Exercise prompt: Begin at the top of the following data. Copy each line exactly until you have copied the line containing "Task: Navigate to Mundo section".

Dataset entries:
————————
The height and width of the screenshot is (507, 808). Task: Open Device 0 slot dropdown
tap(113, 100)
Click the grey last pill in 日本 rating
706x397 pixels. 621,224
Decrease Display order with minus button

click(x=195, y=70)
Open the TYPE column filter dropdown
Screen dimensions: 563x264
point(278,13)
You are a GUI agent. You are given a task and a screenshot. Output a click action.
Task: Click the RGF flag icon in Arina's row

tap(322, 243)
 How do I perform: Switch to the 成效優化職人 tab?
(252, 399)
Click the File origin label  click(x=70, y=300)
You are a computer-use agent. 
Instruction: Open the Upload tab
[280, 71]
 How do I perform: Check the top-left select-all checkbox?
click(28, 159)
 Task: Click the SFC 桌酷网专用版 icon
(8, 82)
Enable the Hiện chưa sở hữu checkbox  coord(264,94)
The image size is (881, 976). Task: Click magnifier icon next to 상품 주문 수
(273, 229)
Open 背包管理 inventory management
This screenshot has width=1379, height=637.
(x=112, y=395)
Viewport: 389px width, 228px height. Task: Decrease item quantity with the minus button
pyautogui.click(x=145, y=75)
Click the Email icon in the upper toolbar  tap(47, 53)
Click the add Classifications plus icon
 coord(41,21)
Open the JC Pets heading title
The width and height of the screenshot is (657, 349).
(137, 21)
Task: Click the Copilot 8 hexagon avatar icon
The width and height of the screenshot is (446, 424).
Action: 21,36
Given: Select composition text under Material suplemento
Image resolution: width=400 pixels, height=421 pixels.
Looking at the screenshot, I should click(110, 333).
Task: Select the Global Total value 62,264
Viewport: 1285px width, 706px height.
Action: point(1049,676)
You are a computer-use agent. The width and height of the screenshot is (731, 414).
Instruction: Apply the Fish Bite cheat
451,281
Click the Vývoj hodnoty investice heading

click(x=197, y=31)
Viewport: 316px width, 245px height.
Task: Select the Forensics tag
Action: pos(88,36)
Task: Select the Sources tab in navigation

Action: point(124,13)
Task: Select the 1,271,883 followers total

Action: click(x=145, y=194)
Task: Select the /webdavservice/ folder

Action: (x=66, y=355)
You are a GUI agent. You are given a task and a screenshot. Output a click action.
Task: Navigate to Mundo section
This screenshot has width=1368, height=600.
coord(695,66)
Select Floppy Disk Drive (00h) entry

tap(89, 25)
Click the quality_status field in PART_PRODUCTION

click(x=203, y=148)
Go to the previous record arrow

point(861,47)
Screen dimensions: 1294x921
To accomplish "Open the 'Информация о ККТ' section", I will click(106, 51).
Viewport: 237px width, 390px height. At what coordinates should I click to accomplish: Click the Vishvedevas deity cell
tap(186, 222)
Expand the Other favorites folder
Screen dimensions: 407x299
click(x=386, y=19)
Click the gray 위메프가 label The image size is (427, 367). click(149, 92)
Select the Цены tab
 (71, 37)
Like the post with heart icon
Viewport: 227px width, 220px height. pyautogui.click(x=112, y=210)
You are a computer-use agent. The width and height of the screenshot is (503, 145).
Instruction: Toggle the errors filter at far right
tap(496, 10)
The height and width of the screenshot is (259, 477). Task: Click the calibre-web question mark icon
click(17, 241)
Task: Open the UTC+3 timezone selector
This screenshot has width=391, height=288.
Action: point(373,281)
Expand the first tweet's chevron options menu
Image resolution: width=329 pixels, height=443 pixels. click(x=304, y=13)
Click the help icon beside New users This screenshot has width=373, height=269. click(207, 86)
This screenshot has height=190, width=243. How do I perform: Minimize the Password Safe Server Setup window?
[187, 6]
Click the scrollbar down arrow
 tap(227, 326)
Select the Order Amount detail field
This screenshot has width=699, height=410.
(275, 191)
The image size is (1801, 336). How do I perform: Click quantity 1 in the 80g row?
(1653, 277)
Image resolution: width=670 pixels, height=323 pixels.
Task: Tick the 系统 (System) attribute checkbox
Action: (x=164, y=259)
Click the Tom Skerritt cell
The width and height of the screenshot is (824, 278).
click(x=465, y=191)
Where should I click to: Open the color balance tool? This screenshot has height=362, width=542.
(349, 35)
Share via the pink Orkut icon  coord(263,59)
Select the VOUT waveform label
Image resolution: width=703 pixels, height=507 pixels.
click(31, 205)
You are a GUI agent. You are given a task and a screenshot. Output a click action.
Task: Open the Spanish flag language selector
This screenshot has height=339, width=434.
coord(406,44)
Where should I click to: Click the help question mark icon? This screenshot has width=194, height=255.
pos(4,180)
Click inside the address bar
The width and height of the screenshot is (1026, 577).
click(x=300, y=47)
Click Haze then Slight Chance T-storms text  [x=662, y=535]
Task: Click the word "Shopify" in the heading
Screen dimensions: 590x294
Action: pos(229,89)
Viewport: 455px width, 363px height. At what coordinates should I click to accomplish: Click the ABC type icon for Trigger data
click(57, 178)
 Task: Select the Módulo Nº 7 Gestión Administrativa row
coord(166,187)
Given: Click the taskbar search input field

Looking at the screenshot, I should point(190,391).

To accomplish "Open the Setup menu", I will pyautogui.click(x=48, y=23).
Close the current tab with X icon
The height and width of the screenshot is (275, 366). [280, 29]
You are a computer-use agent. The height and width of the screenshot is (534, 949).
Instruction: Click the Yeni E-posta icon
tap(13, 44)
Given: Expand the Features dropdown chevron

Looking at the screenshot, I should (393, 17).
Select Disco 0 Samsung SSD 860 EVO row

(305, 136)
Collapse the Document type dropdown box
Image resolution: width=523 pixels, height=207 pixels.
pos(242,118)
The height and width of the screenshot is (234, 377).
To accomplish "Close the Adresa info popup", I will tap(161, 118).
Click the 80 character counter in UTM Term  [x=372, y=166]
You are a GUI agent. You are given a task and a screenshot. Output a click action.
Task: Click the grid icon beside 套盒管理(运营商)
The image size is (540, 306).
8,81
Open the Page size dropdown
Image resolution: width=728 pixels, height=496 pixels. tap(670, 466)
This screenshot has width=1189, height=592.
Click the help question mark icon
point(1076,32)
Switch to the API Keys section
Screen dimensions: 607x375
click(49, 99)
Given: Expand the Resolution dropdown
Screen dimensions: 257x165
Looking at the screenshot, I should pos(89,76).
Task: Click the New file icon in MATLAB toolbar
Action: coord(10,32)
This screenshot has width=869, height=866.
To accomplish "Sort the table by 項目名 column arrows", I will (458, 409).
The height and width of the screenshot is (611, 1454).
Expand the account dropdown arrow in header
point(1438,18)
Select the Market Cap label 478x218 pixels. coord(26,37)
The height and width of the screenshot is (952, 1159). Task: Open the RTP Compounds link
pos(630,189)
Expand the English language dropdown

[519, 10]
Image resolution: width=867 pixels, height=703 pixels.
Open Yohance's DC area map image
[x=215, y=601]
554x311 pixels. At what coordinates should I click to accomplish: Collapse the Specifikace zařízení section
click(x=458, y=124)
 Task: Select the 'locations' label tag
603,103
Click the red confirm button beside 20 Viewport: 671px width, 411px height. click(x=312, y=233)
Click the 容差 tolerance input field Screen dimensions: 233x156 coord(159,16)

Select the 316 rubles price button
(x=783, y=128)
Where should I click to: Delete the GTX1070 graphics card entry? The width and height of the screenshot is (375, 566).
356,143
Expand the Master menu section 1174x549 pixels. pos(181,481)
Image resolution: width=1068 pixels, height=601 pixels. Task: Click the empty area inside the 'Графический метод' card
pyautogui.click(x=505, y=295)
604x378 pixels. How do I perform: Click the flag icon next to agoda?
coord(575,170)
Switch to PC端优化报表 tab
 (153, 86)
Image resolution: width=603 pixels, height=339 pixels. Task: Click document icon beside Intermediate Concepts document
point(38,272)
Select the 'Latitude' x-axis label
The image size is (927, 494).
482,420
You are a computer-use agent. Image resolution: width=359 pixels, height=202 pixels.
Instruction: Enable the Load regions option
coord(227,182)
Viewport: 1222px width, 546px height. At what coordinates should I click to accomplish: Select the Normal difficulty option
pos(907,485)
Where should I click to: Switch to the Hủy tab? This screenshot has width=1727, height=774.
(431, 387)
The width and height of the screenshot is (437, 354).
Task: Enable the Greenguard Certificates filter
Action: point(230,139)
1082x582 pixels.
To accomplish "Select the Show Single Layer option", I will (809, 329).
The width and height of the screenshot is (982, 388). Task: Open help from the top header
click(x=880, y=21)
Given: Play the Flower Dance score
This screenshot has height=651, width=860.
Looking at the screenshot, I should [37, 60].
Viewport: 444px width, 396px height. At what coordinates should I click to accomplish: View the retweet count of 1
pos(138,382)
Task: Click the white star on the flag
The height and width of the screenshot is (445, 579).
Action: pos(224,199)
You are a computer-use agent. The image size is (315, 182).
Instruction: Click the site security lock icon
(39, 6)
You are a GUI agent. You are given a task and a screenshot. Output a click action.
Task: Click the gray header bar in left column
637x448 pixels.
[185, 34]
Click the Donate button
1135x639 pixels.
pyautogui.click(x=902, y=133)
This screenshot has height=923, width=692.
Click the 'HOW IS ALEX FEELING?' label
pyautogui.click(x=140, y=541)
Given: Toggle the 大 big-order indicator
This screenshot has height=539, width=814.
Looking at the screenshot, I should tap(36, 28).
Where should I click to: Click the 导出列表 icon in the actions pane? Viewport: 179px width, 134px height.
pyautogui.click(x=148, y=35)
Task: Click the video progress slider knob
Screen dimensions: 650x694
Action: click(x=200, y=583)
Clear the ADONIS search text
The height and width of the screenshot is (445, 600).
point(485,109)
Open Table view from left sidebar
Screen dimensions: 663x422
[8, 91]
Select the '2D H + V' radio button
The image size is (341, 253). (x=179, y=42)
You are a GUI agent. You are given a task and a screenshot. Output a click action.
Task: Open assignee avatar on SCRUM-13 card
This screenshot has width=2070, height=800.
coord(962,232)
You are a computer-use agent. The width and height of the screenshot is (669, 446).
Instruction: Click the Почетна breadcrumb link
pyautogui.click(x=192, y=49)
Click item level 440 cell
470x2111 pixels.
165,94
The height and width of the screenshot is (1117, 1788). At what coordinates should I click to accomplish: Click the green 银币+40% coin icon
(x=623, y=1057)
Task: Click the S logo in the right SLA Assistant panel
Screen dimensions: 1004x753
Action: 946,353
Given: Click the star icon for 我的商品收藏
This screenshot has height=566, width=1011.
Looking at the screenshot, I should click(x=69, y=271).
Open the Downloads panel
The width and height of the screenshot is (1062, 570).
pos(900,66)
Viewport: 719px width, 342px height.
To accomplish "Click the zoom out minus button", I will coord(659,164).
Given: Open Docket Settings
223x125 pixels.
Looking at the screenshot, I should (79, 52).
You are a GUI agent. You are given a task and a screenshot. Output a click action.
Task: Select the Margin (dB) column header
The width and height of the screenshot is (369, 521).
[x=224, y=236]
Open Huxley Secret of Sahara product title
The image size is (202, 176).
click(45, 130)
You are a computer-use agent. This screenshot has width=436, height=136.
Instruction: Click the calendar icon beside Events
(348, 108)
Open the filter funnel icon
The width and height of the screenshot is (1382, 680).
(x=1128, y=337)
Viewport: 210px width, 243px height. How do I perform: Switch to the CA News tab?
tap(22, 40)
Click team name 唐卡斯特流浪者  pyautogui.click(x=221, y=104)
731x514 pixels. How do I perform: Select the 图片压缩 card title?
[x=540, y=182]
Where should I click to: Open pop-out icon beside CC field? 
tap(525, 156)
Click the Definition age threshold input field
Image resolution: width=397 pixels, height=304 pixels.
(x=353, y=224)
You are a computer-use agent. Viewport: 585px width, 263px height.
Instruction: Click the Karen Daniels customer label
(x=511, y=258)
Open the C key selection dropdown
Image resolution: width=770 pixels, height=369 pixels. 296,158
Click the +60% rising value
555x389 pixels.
————————
Response:
The height and width of the screenshot is (507, 808). Task: Open Device 0 slot dropdown
tap(113, 100)
Click the grey last pill in 日本 rating
706x397 pixels. 621,224
Decrease Display order with minus button

click(x=195, y=70)
Open the TYPE column filter dropdown
Screen dimensions: 563x264
point(278,13)
You are a GUI agent. You are given a task and a screenshot. Output a click action.
Task: Click the RGF flag icon in Arina's row

tap(322, 243)
 How do I perform: Switch to the 成效優化職人 tab?
(252, 399)
Click the File origin label  click(x=70, y=300)
You are a computer-use agent. 
Instruction: Open the Upload tab
[280, 71]
 How do I perform: Check the top-left select-all checkbox?
click(28, 159)
 Task: Click the SFC 桌酷网专用版 icon
(8, 82)
Enable the Hiện chưa sở hữu checkbox  coord(264,94)
The image size is (881, 976). Task: Click magnifier icon next to 상품 주문 수
(273, 229)
Open 背包管理 inventory management
This screenshot has width=1379, height=637.
(x=112, y=395)
Viewport: 389px width, 228px height. Task: Decrease item quantity with the minus button
pyautogui.click(x=145, y=75)
Click the Email icon in the upper toolbar  tap(47, 53)
Click the add Classifications plus icon
 coord(41,21)
Open the JC Pets heading title
The width and height of the screenshot is (657, 349).
(137, 21)
Task: Click the Copilot 8 hexagon avatar icon
The width and height of the screenshot is (446, 424).
Action: 21,36
Given: Select composition text under Material suplemento
Image resolution: width=400 pixels, height=421 pixels.
Looking at the screenshot, I should click(110, 333).
Task: Select the Global Total value 62,264
Viewport: 1285px width, 706px height.
Action: point(1049,676)
You are a computer-use agent. The width and height of the screenshot is (731, 414).
Instruction: Apply the Fish Bite cheat
451,281
Click the Vývoj hodnoty investice heading

click(x=197, y=31)
Viewport: 316px width, 245px height.
Task: Select the Forensics tag
Action: pos(88,36)
Task: Select the Sources tab in navigation

Action: point(124,13)
Task: Select the 1,271,883 followers total

Action: click(x=145, y=194)
Task: Select the /webdavservice/ folder

Action: (x=66, y=355)
You are a GUI agent. You are given a task and a screenshot. Output a click action.
Task: Navigate to Mundo section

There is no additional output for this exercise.